Figure 3. The difference between coarse-scale and coarse-grained cloud impact below 1km is quite obvious for both lw and sw. Is it concerning?
Figure 4. The notation should be improved to avoid confusing. I assume the pyRTE results are meant to represent the coarse-scale radiation result, which is the baseline here. The ground truth is the saved results from QUBICC simulation. It would be less confusing if you can make this clear in both text and the figure/caption.
“The second column of Figure 4 shows results for fully cloudy samples (total cloud cover of 100%). For pyRTE, the MAE peaks near 10km, exceeding 5K/d for both SW and LW.”: Is the pyRTE SW/LW MAE larger than 5K/d? The blue line is ~0.5K/d for SW and ~1K/d for LW.
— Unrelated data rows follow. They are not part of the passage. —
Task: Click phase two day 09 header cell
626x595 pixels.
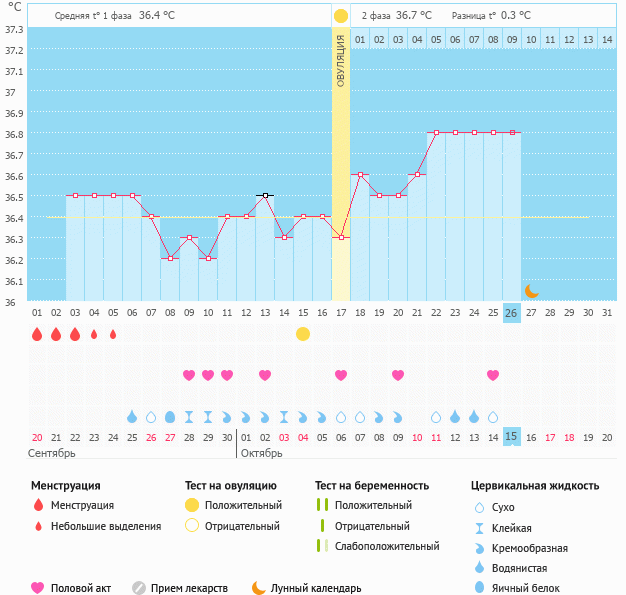Action: tap(512, 39)
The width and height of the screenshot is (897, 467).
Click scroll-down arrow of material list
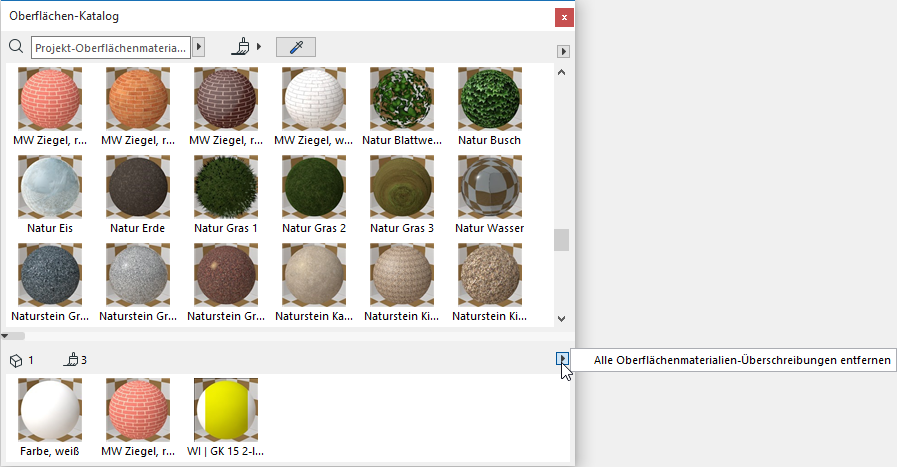[561, 316]
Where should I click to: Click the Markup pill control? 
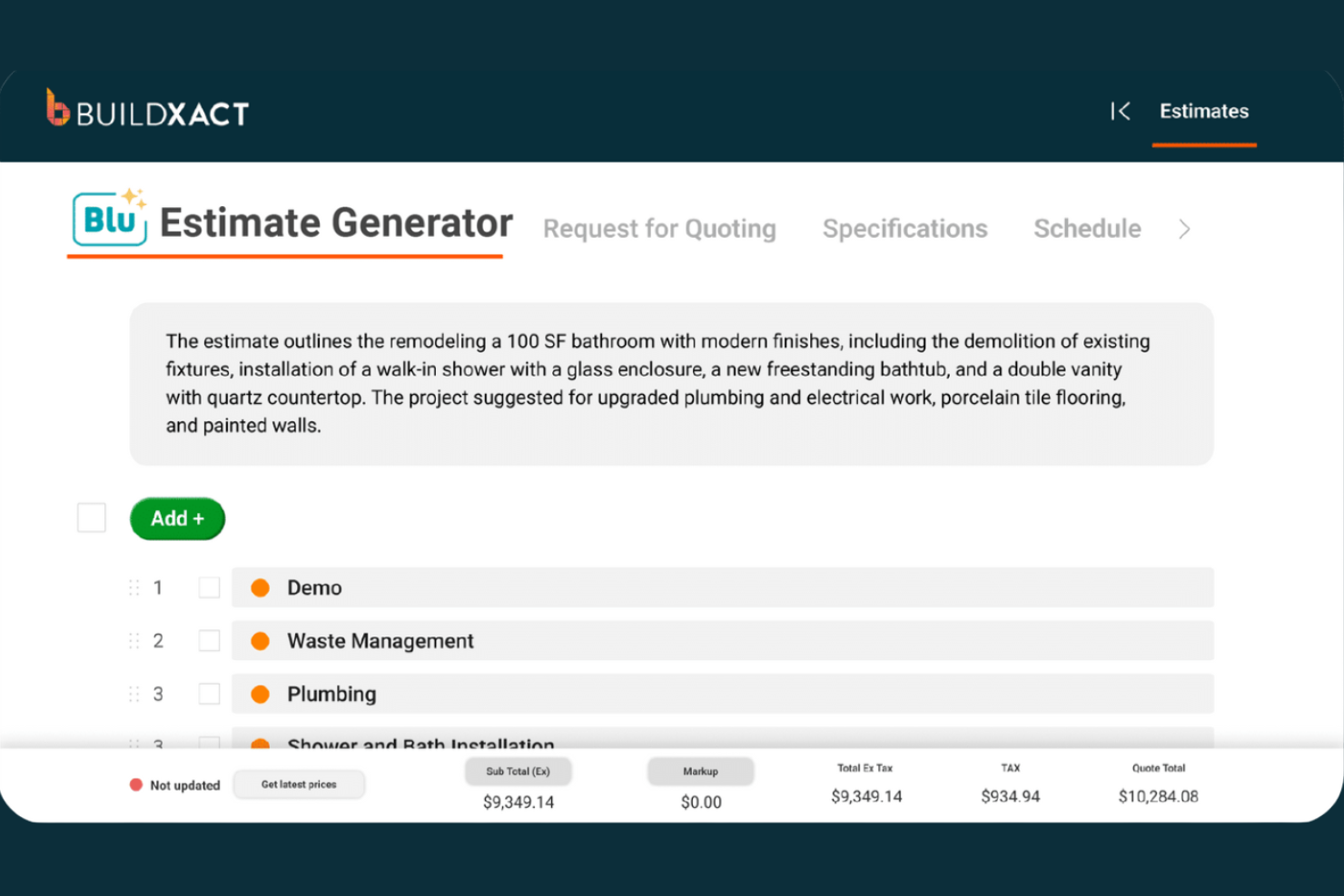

“The corresponding R2 are low, with average values of 0.83 (SW) and 0.66 (LW), compared to 0.98 for the ML-enhanced scheme”. How are the averaged values computed? Weighted by mass or simple average over values at different levels (how the levels are distributed)?
Figure 5. The breakdown of the different regions is informative. Is it possible to make a map of bias and MAE (if you have enough samples for the 80km resolution grid or even 200km)? It would provide more information for different audiences. For example, I am curious about the quality in the Antarctica region.
Figure C1. Could you comment on the large error in the stratosphere for both pyRTE and ML?